Cennet ile cehennem münakaşa ettiler.
Cehennem:
- Bende zorbalar ve kibirliler var, dedi.
Cennet:
- Bende zayıflar ve yoksullar var, dedi.
Bunun üzerine Allah Teâlâ onların çekişmesini şöyle halletti:
"- Ey cennet! Sen benim rahmetimsin, dilediğime seninle merhamet ederim. Ey cehennem! Sen de benim azâbımsın. Dilediğime seninle azâb ederim. Ben her ikinizi de dolduracağım." ( Müslim, Cennet, 34)

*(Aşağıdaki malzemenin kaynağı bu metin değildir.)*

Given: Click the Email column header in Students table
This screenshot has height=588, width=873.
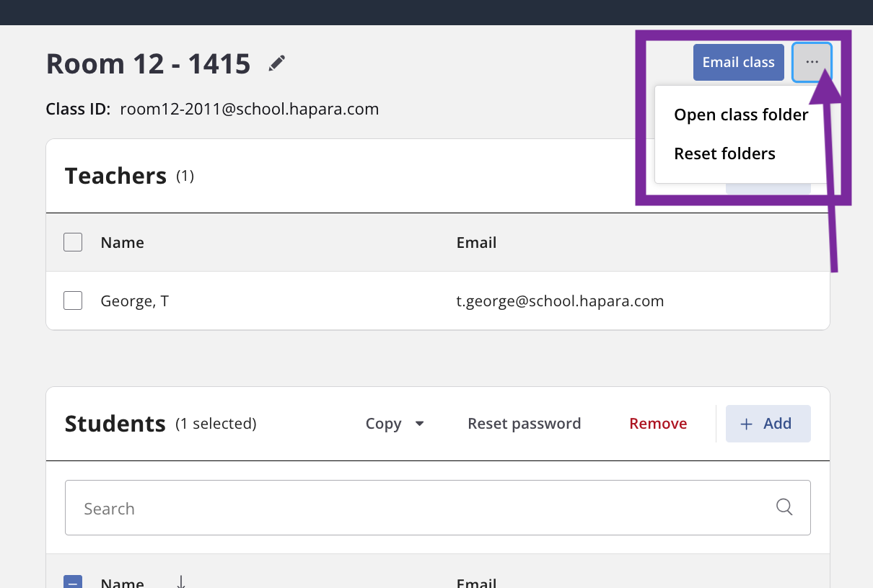Looking at the screenshot, I should (476, 582).
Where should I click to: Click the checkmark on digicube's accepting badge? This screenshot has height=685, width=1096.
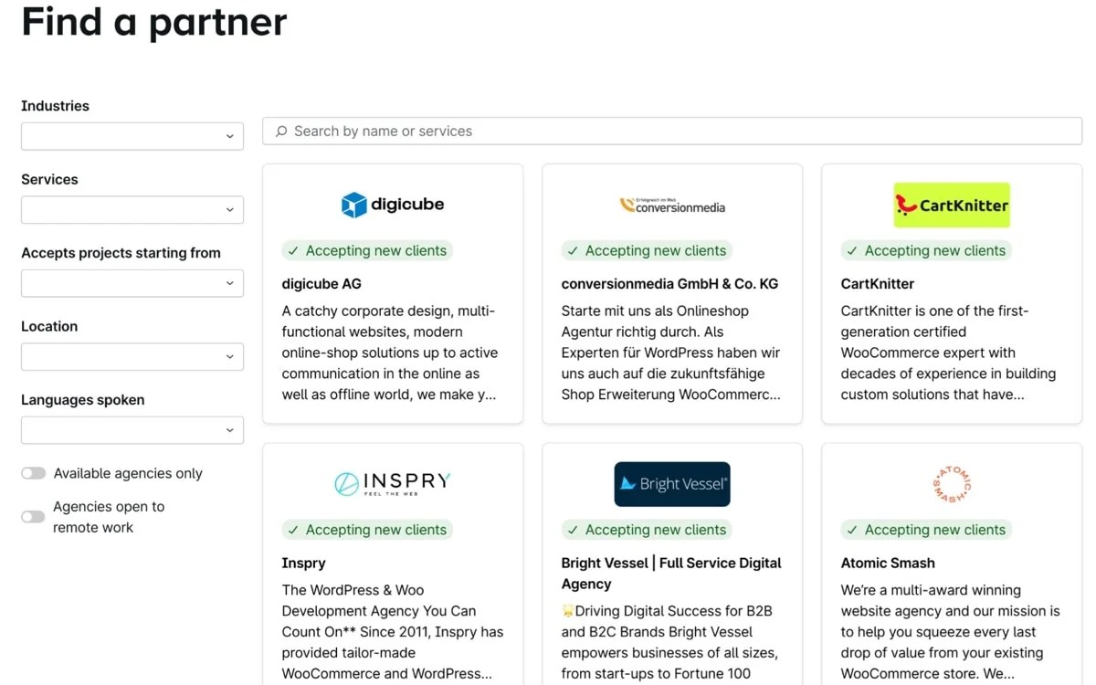[x=293, y=250]
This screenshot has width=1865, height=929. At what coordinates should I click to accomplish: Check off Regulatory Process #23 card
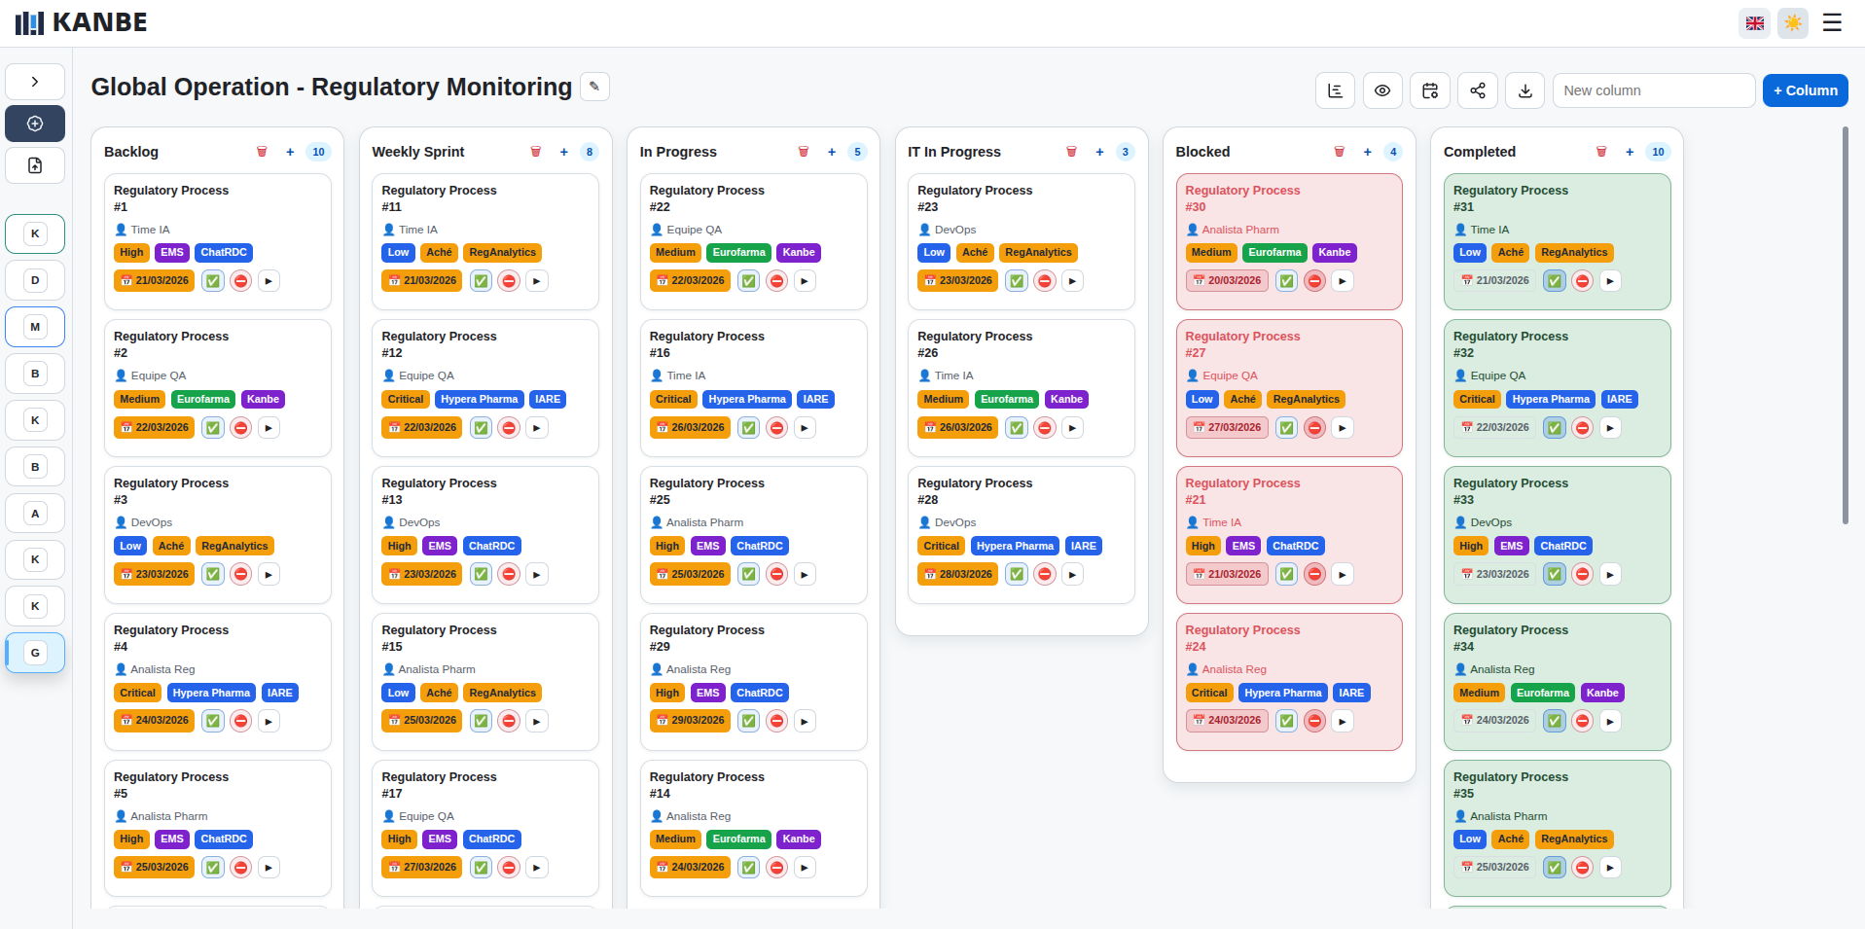[x=1017, y=281]
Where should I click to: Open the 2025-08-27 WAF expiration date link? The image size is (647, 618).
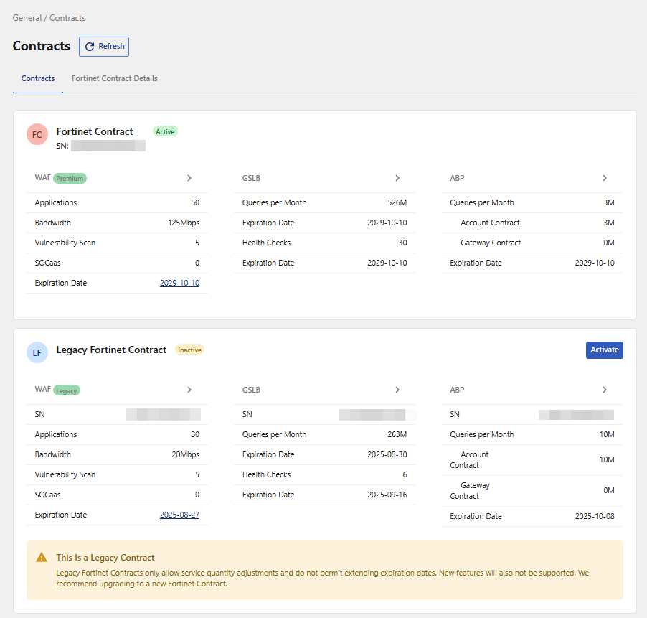179,515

__________________________________________________________
Gurur ve kibir bu derece kötü olmakla birlikte yeri geldiğinde kullanılmasına da müsâade edilmiştir. Meselâ düşmana karşı güçlü görünüp onu korkutmak için kibirlenerek yürümek câizdir. Nitekim Uhud'da iki taraf arasında çarpışma kızıştığı sırada Resûlullâh -sallallâhu aleyhi ve sellem- eline bir kılıç alarak "Bunu benden kim alır?" diye sordu.
Sahabîler:
- Ben, ben! diyerek onu almak üzere ellerini uzattılar.
Allâh Resûlü -sallallâhu aleyhi ve sellem-:
"-Bu kılıcı, hakkını vermek üzere kim alır?" diye sorunca, onu almaktan çekindiler.

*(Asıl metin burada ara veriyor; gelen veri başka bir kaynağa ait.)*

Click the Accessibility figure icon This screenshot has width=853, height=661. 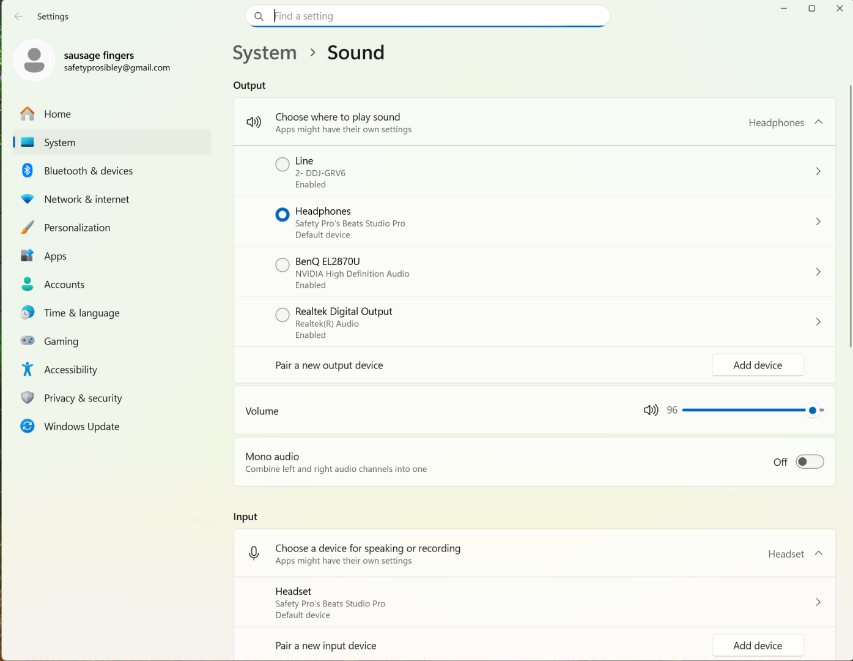click(28, 370)
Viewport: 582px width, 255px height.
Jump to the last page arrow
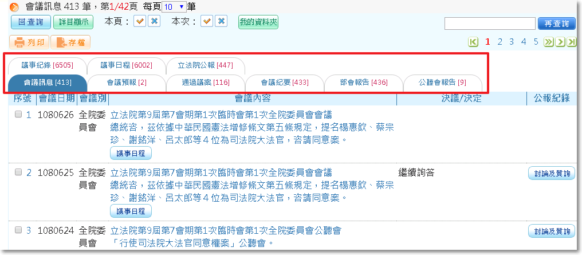[x=571, y=42]
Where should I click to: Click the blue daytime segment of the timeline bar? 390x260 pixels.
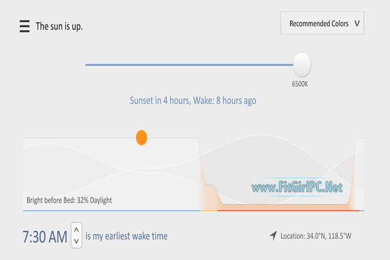click(x=108, y=210)
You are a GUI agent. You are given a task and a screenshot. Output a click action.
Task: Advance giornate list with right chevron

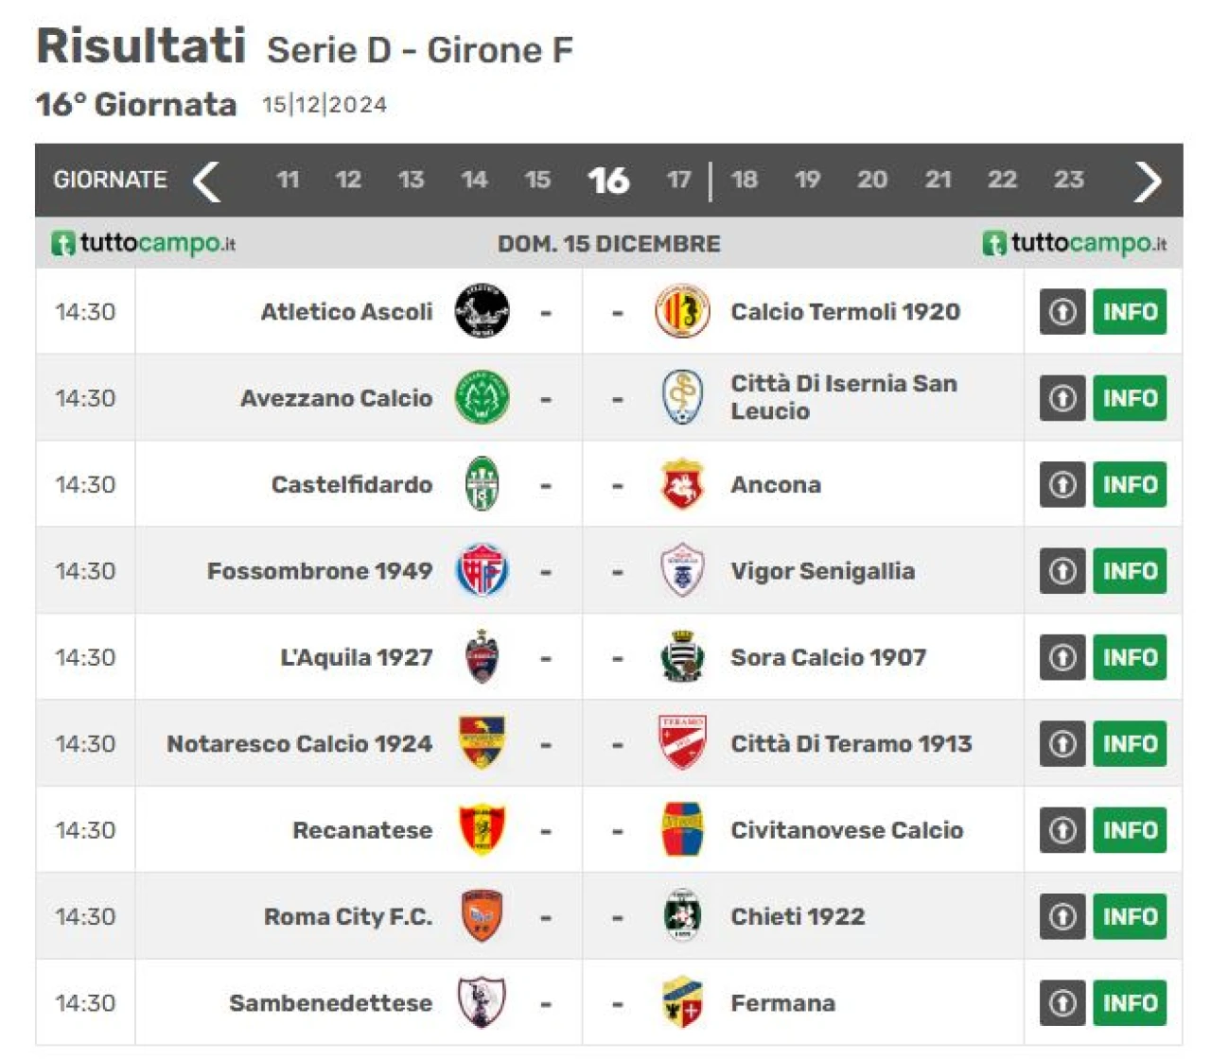(x=1148, y=181)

Ensar'dan Ebû Dücâne -radıyallâhu anh- ayağa kalkıp:
"-Ben onu hakkını vermek üzere alırım yâ Resûlallâh!" dedi. (Müslim, Fedâilü's-sahâbe, 128)
Sonra Ebû Dücâne:
- Onun hakkı nedir yâ Resûlallâh! diye sordu.
Peygamber Efendimiz:
"- Onun hakkı eğilip bükülünceye kadar, düşmanla vuruşmandır..." buyurdu.

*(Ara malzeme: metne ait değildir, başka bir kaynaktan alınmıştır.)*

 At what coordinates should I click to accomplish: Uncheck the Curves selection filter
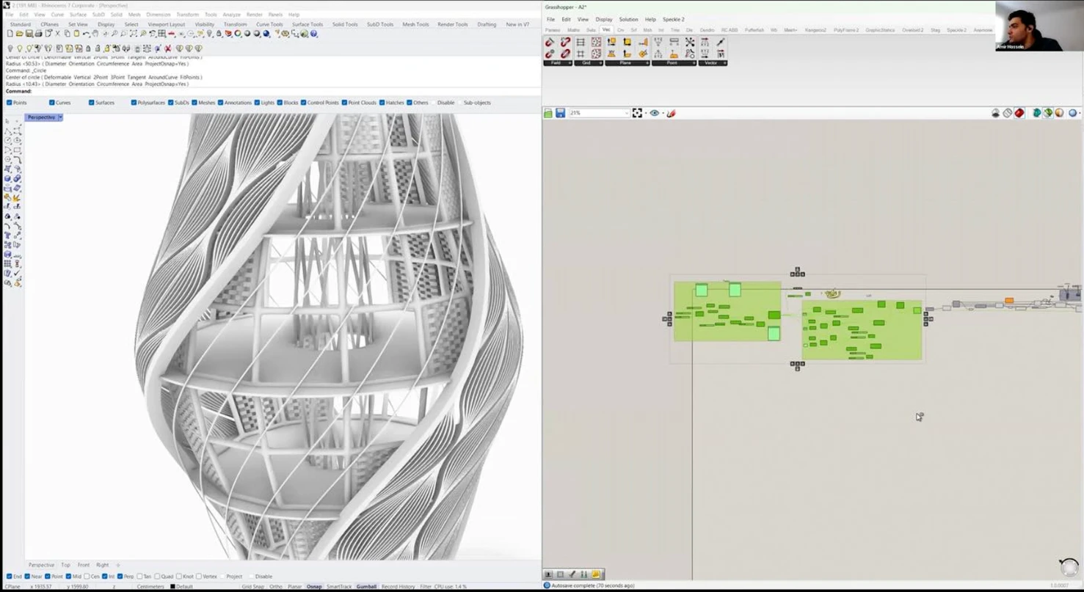pos(52,103)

Ebû Dücâne kılıcı aldı, kırmızı sarığını çıkarıp başına sardı ve İslâm saflarıyla müşriklerin safları arasında, kurula kurula, çalımlı çalımlı yürümeye başladı.
Resûlullâh -sallallâhu aleyhi ve sellem- onun gururlu ve kibirli bir şekilde yürüdüğünü görünce:
"- Bu öyle bir yürüyüştür ki, Allah ona bu gibi durumların hâricinde buğzeder!" buyurdu. (İbn-i Hişâm, III, 11-12)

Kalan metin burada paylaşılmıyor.